Amazon this morning rolled out a new connection between Amazon Cloud Drive and its Kindle e-readers and tablets — creating an automated folder in the cloud storage service that contains all of the personal documents Kindle users have sent to their devices.
As an added bonus, the 5GB of storage allotted to Kindle Personal Documents has now been added to the existing 5GB of storage available for free through Cloud Drive, effectively doubling the available storage space in Cloud Drive.
The move makes those documents more accessible for Kindle users and exposes Cloud Drive to a larger set of Amazon customers. That’s an important step for Amazon as the company competes against the likes of Dropbox, Microsoft OneDrive and other cloud services.
Users will still need to use a Send to Kindle app or plugin to sync documents to their devices.
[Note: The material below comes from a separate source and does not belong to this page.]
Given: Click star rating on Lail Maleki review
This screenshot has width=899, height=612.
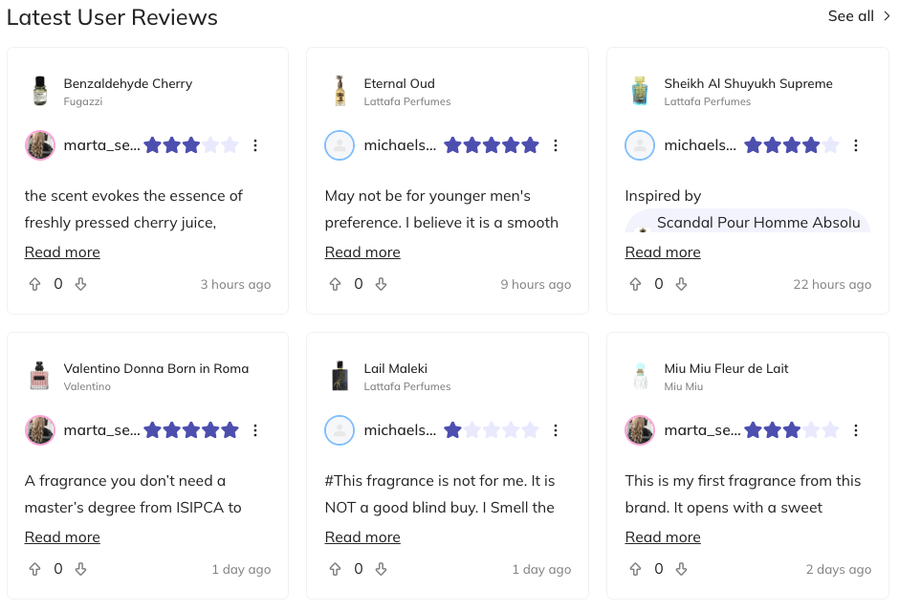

At least based on our testing this morning, uploading a document directly into the “My Send-to-Kindle Docs” folder in Cloud Drive doesn’t make the document available for viewing on a Kindle device. Instead, the folder serves as a repository for documents that are synced to the Kindle separately.
Another limitation: Web pages synced to a Kindle are visible can’t be opened from within Cloud Drive directly.
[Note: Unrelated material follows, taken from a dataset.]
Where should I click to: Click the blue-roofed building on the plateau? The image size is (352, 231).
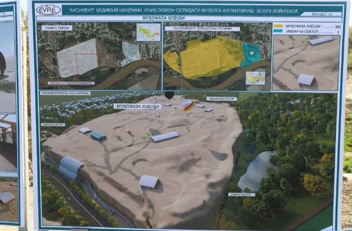[x=98, y=136]
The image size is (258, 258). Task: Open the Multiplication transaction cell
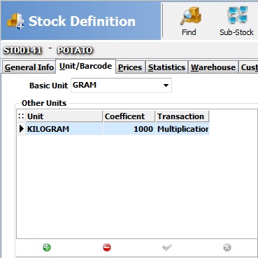click(x=182, y=129)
Here’s the email message that Amazon sent to users with more details on the changes.
Personal documents are now in Amazon Cloud Drive: Starting today, all personal documents that you have archived in your Kindle Library will be available to access, delete, organize, and share from your Amazon Cloud Drive. You can see these documents in a new “My Send-to-Kindle Docs” folder alongside all of your saved content such as photos and personal videos.
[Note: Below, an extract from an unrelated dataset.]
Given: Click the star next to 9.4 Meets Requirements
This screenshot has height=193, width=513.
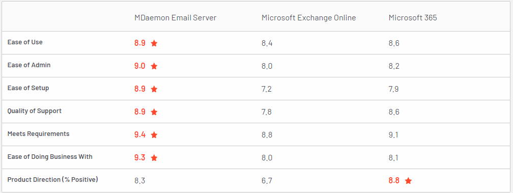Looking at the screenshot, I should pyautogui.click(x=154, y=135).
There is no action required on your part. Your personal documents features will continue to work just as they have in the past. And as always, you can use Manage Your Kindle to see a list of your documents, re-deliver them to Kindle devices and free reading apps, delete them, or turn off auto-saving of documents to the cloud. Documents will be delivered just as they have in the past and you will continue to have 5 GB of free cloud storage for your personal documents. Just “Send Once, Read Everywhere.”
Documents stored in their native format: Also starting today, new documents that you save to the cloud with Send to Kindle will be stored in their native format (e.g. MS Word, TXT) so you can access them anywhere from Amazon Cloud Drive.